Immune-metabolic dialogues: how branched-chain amino acids and extracellular vesicles shape chronic liver disease
Immune-metabolic dialogues: how branched-chain amino acids and extracellular vesicles shape chronic liver disease
Chronic liver disease (CLD), affecting 1.5 billion people worldwide, includes viral, metabolic, alcoholic, and autoimmune disorders. This thesis of Lizbeth Martinez Aguilar investigates two understudied areas in CLD: the context-dependent role of branched-chain amino acids (BCAAs) and the potential of extracellular vesicles (EVs) as biomarkers of hepatic decompensation.
BCAAs (leucine, isoleucine, and valine) show opposing patterns across liver -related cells. BCAAs link muscle-liver metabolic crosstalk and may improve nutrition in cirrhosis.

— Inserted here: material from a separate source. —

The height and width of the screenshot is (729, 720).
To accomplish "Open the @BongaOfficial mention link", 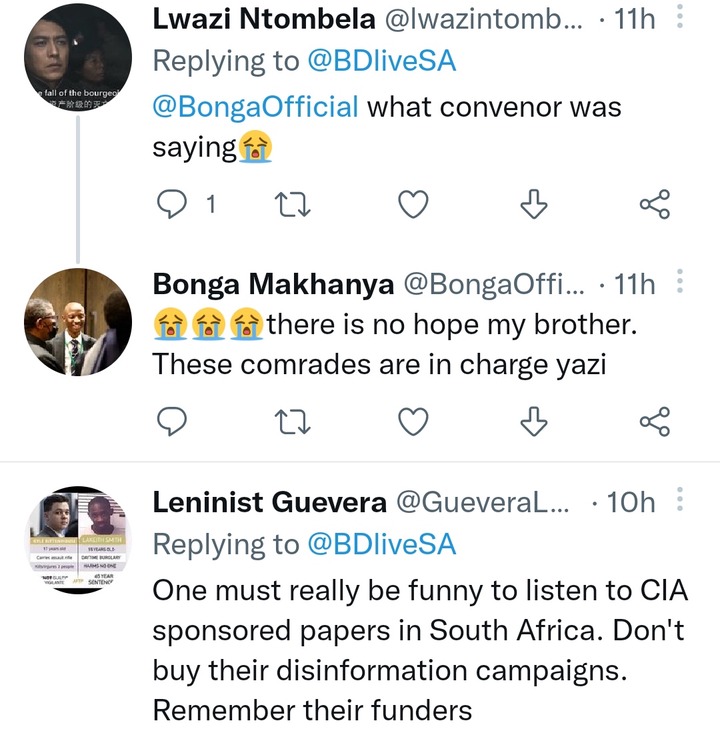I will click(256, 107).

In hepatocytes, leucine protects against lipotoxic stress through mTOR-independent mitochondrial remodeling, but only when BCKDH catabolic activity is sufficient. In hepatic stellate cells, BCAAs and their metabolites exhibit antifibrotic effects, with species- and disease-specific differences. BCAAs also emerge as regulators of resident liver macrophages when catabolism is intact where they support anti-inflammatory and antioxidant programs, but impaired catabolism shifts macrophages toward pro-inflammatory metabolic states. Overall, BCAAs are not universally beneficial or harmful; their effects depend critically on cellular catabolic capacity, lipid environment, disease stage, tissue type, and organism.

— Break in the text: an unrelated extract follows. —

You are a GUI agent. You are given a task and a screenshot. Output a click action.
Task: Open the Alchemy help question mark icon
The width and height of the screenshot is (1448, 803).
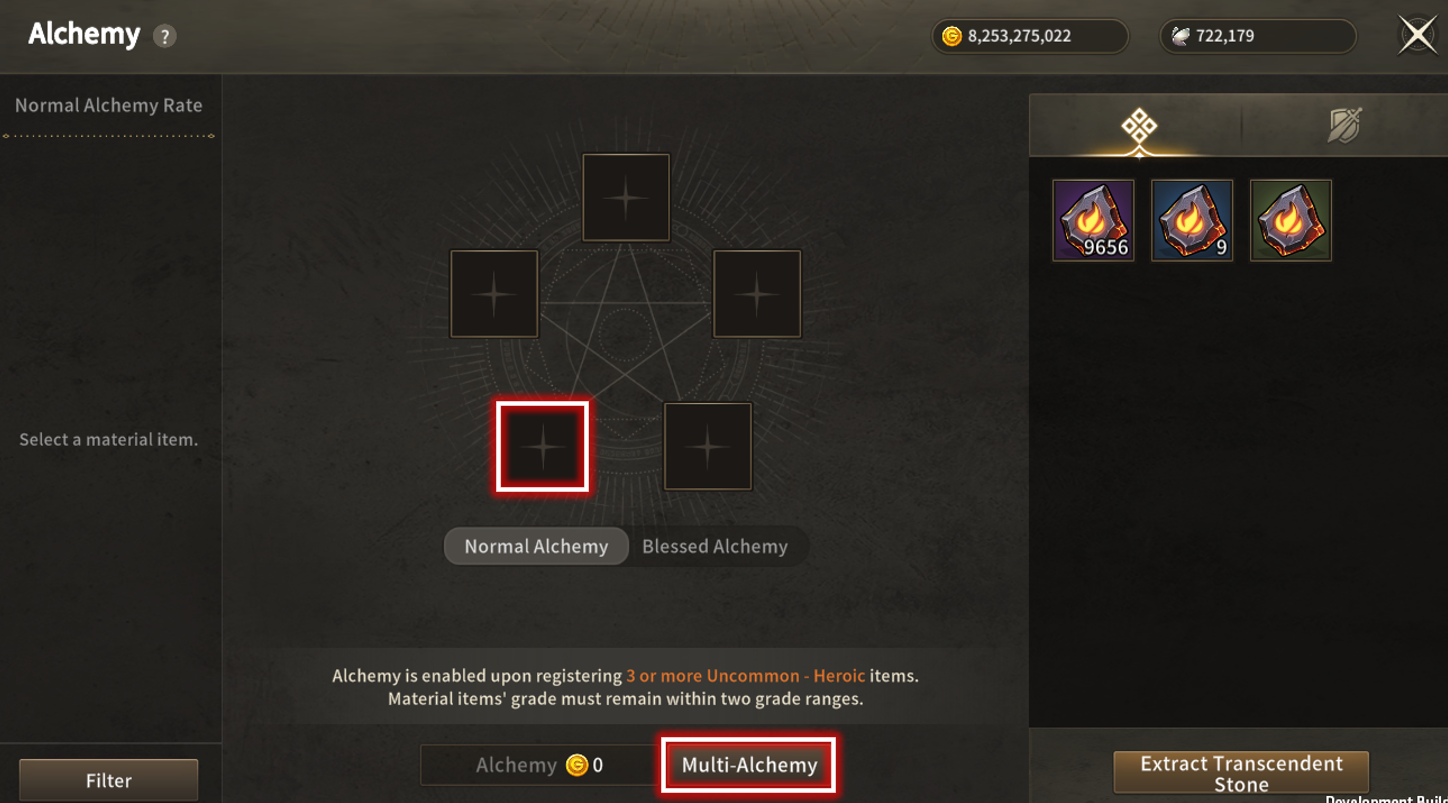(x=164, y=36)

Chapters 7–9 focus on EVs as diagnostic tools. EVs participate in liver disease pathogenesis and carry molecular signatures reflecting inflammation, fibrosis, and metabolic dysfunction. After optimizing protocols for EV isolation from blood, proteomic profiling identified key EV proteins (HP, CNDP1, and CFHR4) that accurately distinguish decompensated cirrhosis and normalize after transplantation, highlighting their clinical promise.
Overall, the thesis shows that BCAA effects are highly context-dependent and that EV proteomics offers a powerful platform for detecting and understanding hepatic decompensation, advancing precision approaches in CLD.